Dalam beberapa waktu terakhir, keluhan warga ramai disampaikan melalui media sosial. Masyarakat mengeluhkan pasokan air PDAM yang hanya mengalir satu hingga dua hari dalam sepekan, sementara pada hari lainnya air tidak mengalir sama sekali. Kondisi tersebut dinilai mengganggu aktivitas sehari-hari, terutama untuk kebutuhan rumah tangga.

Menanggapi hal itu, Supianor menegaskan bahwa perbaikan layanan air bersih harus menjadi prioritas utama PDAM Balangan. Ia meminta pihak PDAM segera mengambil langkah nyata untuk memastikan distribusi air dapat berjalan normal dan merata.

“Pelayanan air bersih merupakan kebutuhan dasar masyarakat. PDAM harus segera melakukan pembenahan agar pasokan air bisa mengalir lancar ke rumah-rumah warga,” ujar Supianor saat dikonfirmasi, Selasa (20/1/2026) lalu.

Menurutnya, peningkatan kapasitas produksi dan optimalisasi jaringan distribusi menjadi langkah penting untuk mengatasi persoalan yang selama ini terjadi, khususnya di wilayah yang kerap mengalami gangguan pasokan air.

Lebih lanjut, Supianor juga mendorong PDAM Balangan agar memiliki perencanaan yang jelas, baik jangka pendek maupun jangka panjang, sehingga permasalahan serupa tidak terus berulang dan merugikan masyarakat.

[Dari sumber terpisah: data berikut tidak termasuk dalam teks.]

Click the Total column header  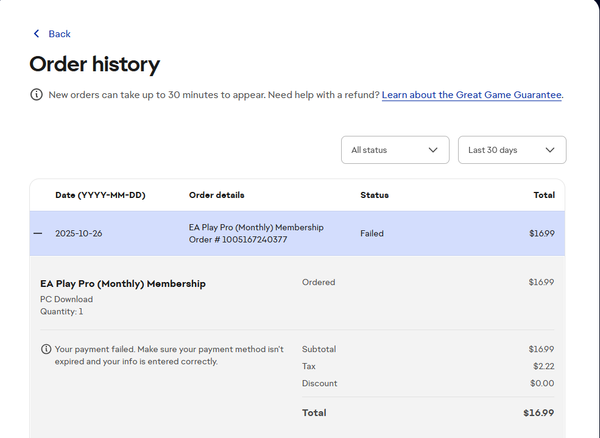(x=544, y=195)
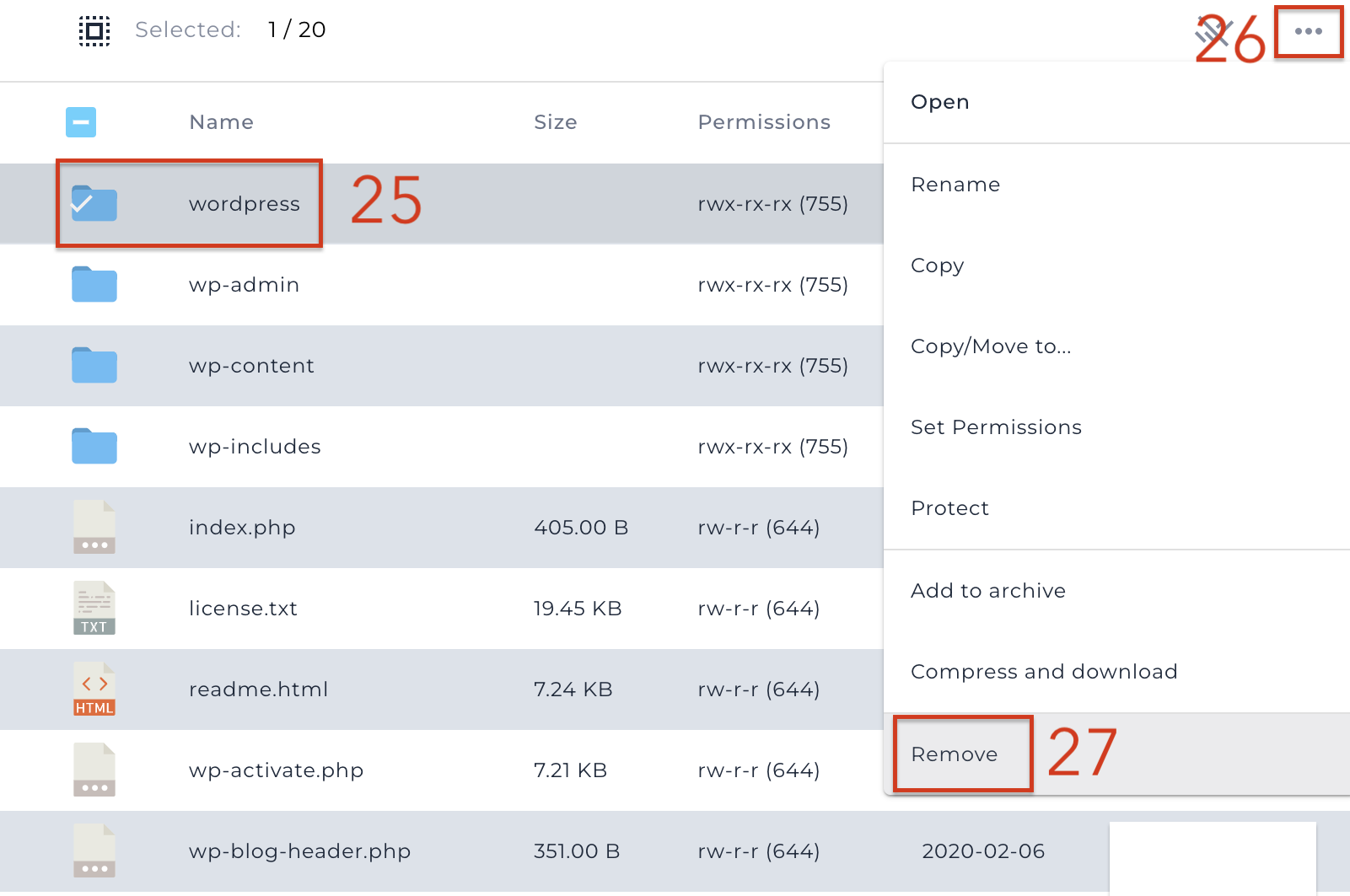Select Rename in the context menu
1350x896 pixels.
pos(955,185)
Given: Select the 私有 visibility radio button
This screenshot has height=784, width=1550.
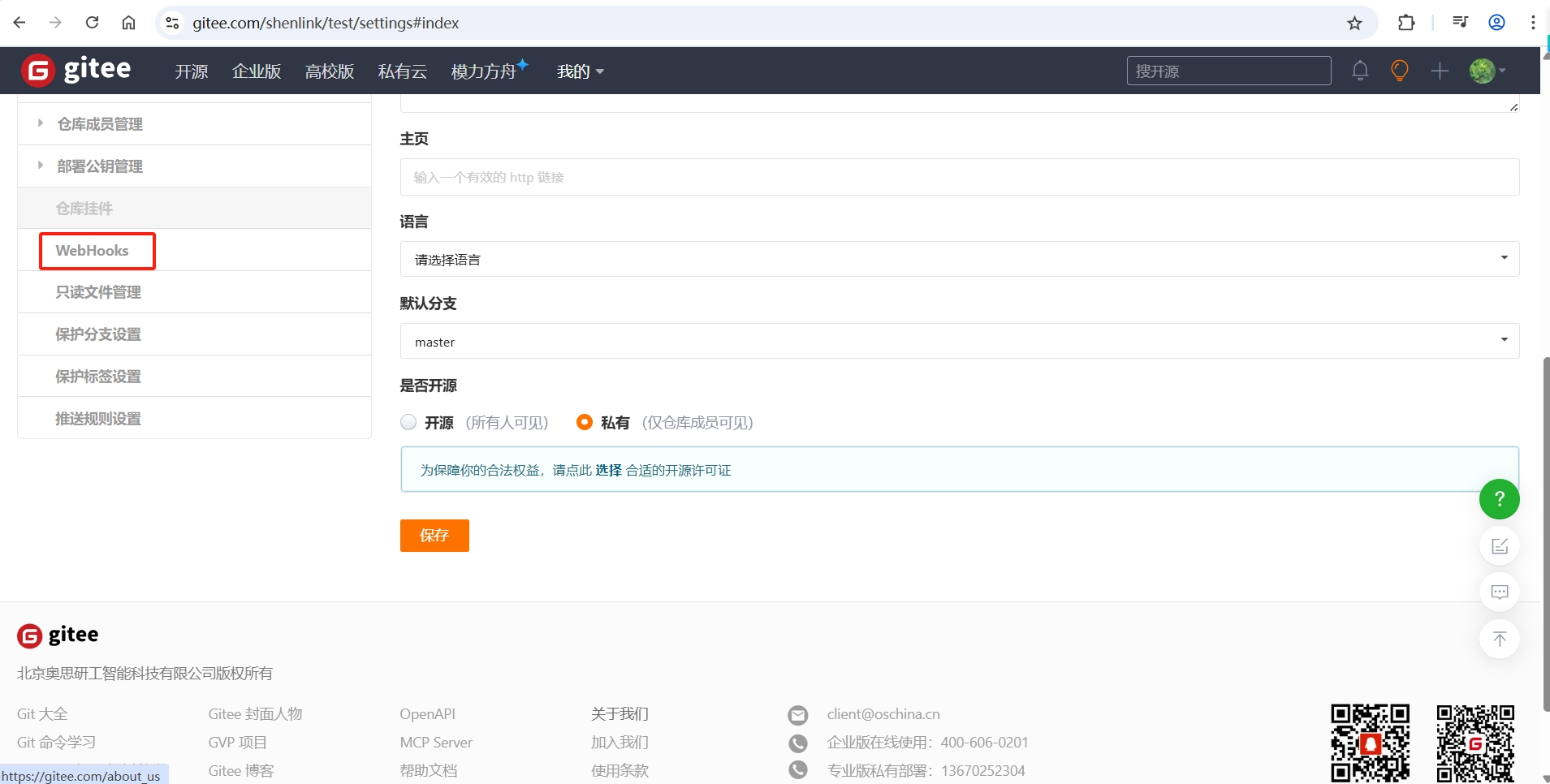Looking at the screenshot, I should tap(583, 422).
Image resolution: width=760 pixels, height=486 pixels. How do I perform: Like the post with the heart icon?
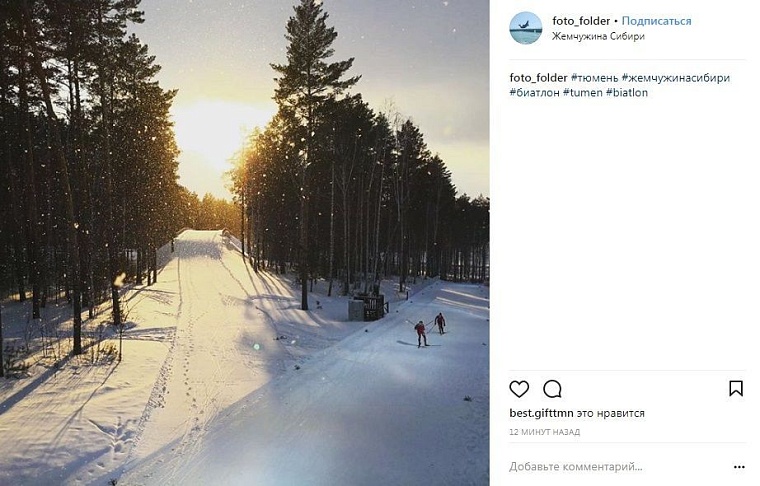pyautogui.click(x=519, y=389)
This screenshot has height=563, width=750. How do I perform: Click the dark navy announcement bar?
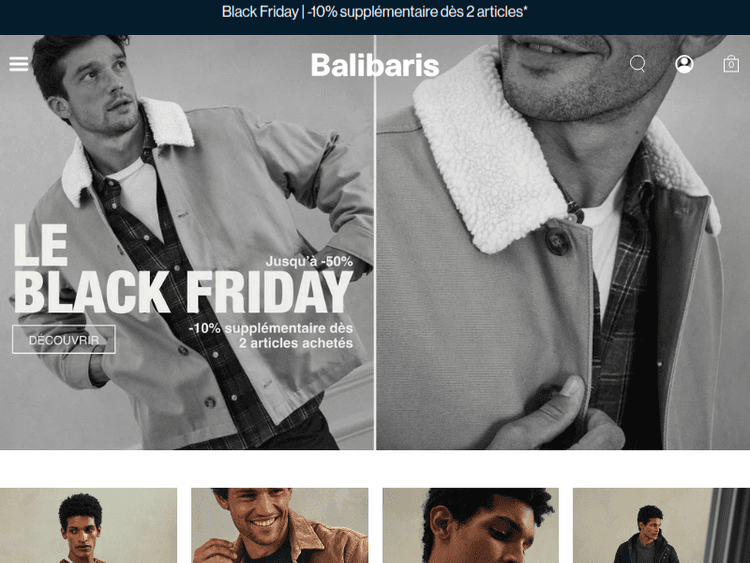click(375, 17)
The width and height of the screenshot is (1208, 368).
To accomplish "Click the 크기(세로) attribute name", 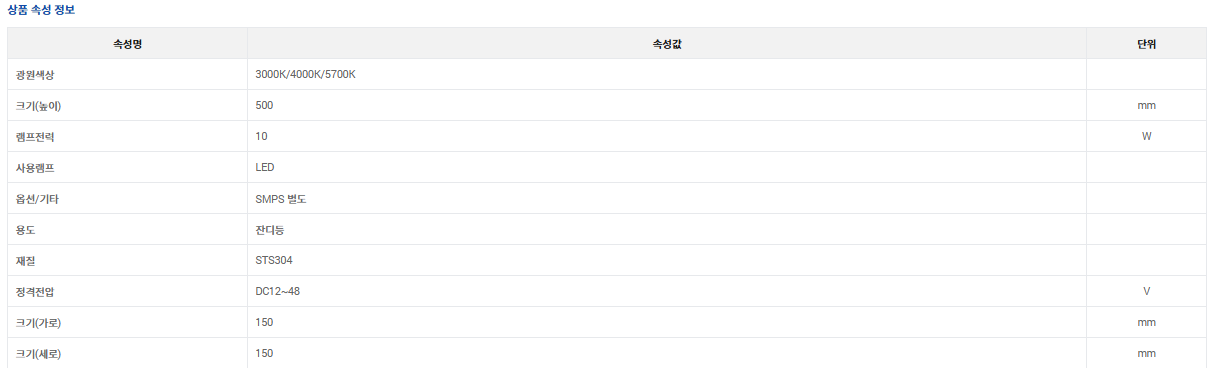I will 39,354.
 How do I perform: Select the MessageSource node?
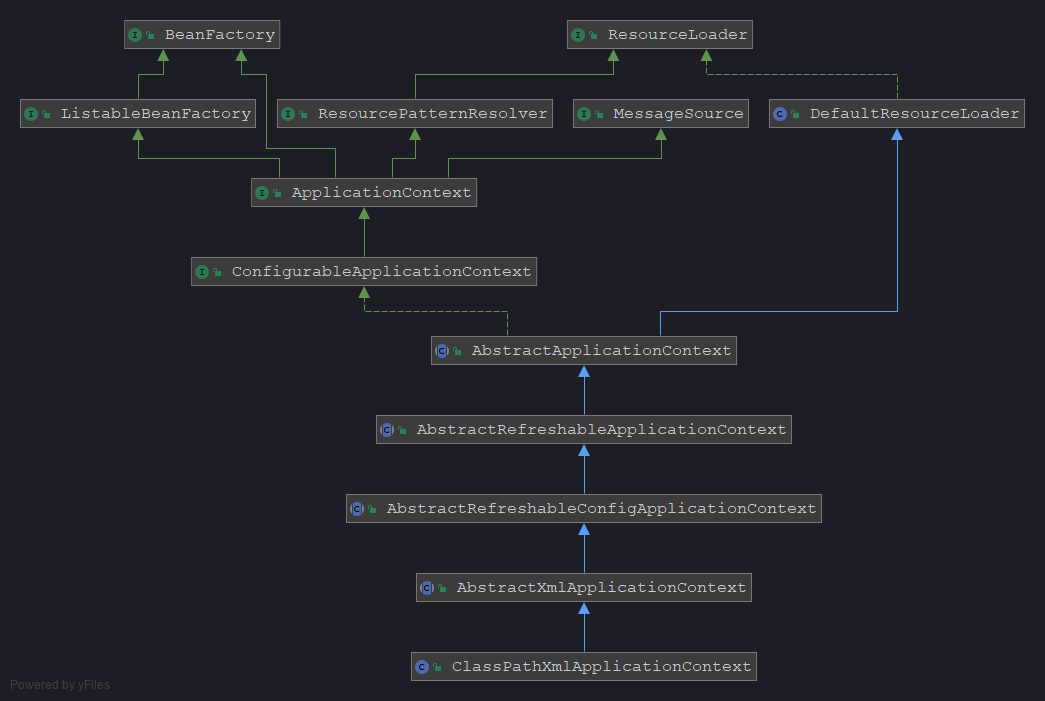click(660, 113)
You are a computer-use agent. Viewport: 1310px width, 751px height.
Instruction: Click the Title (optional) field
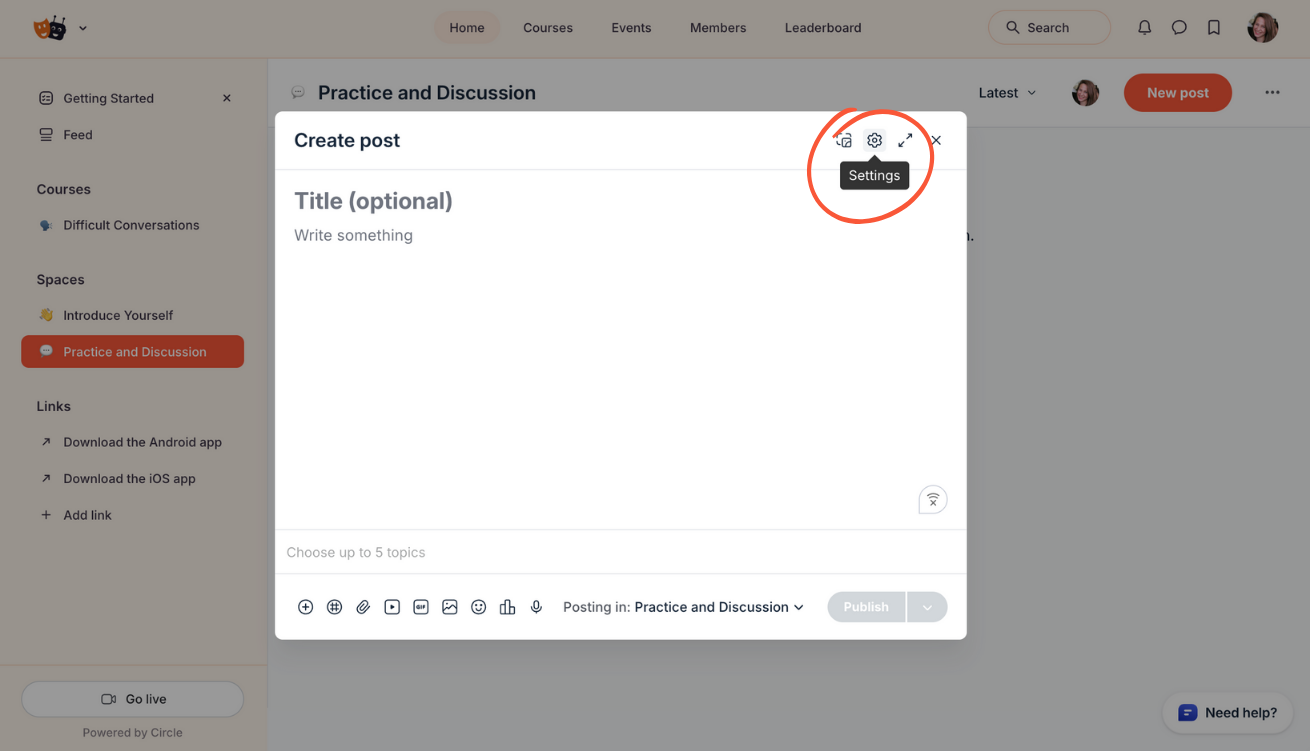(373, 201)
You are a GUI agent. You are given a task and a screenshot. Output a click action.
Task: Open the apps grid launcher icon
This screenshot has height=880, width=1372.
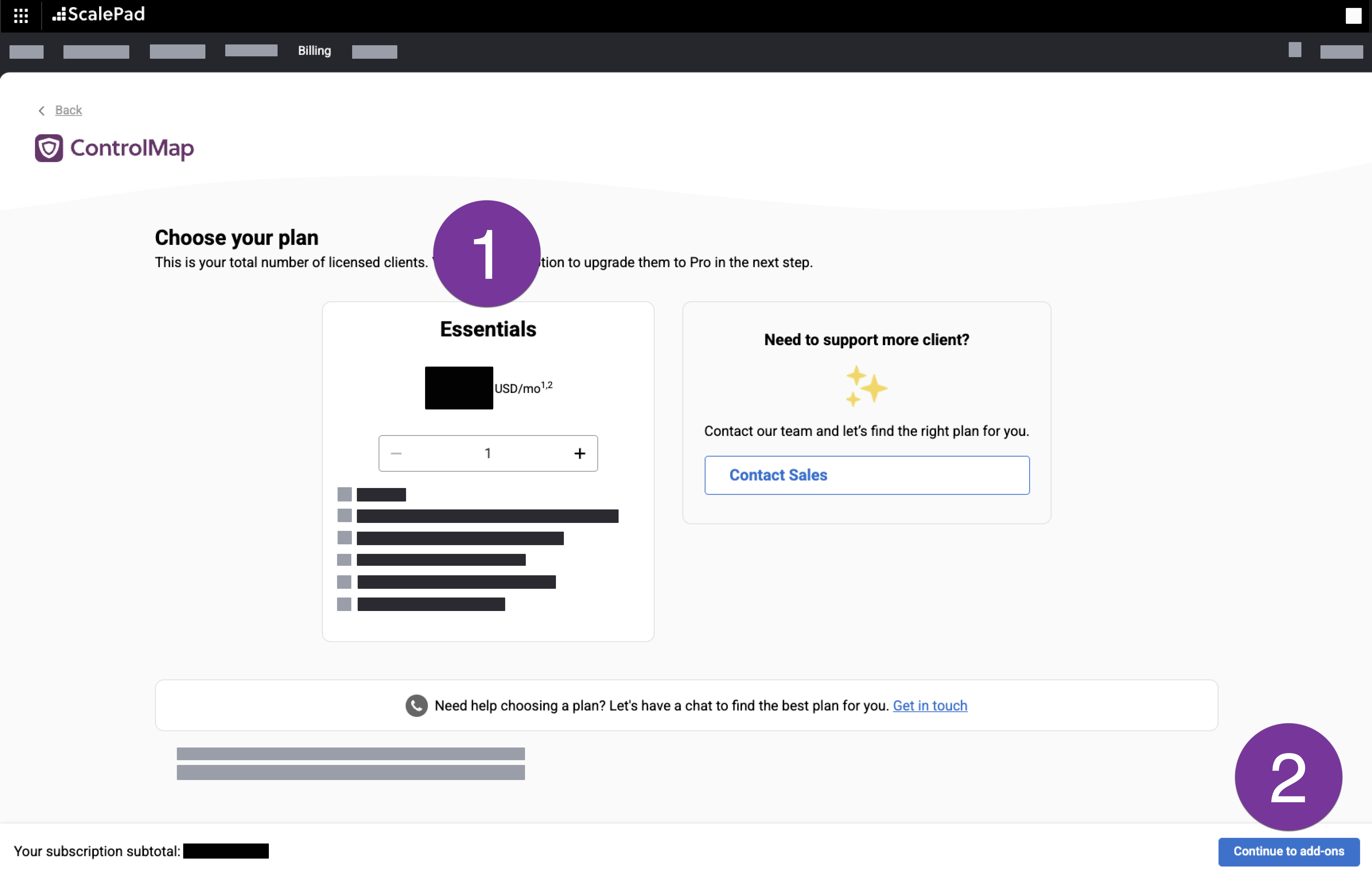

Ia menambahkan, DPRD Balangan akan terus melakukan pengawasan terhadap kinerja PDAM Balangan, termasuk menindaklanjuti keluhan masyarakat yang berkembang.

Dalam rapat kerja antara DPRD Balangan, PDAM, dan bagian hukum beberapa waktu lalu, Komisi III DPRD Balangan juga membahas persoalan distribusi air bersih serta penyertaan modal daerah sebesar Rp20 miliar kepada PDAM. Penyertaan modal tersebut hingga kini belum dapat dimanfaatkan secara maksimal karena masih terkendala regulasi dalam pengadaan barang dan jasa.

Supianor berharap, dengan adanya pembenahan layanan dan penyelesaian kendala regulasi, distribusi air bersih di Kabupaten Balangan dapat kembali berjalan normal dan memberikan pelayanan yang optimal kepada masyarakat.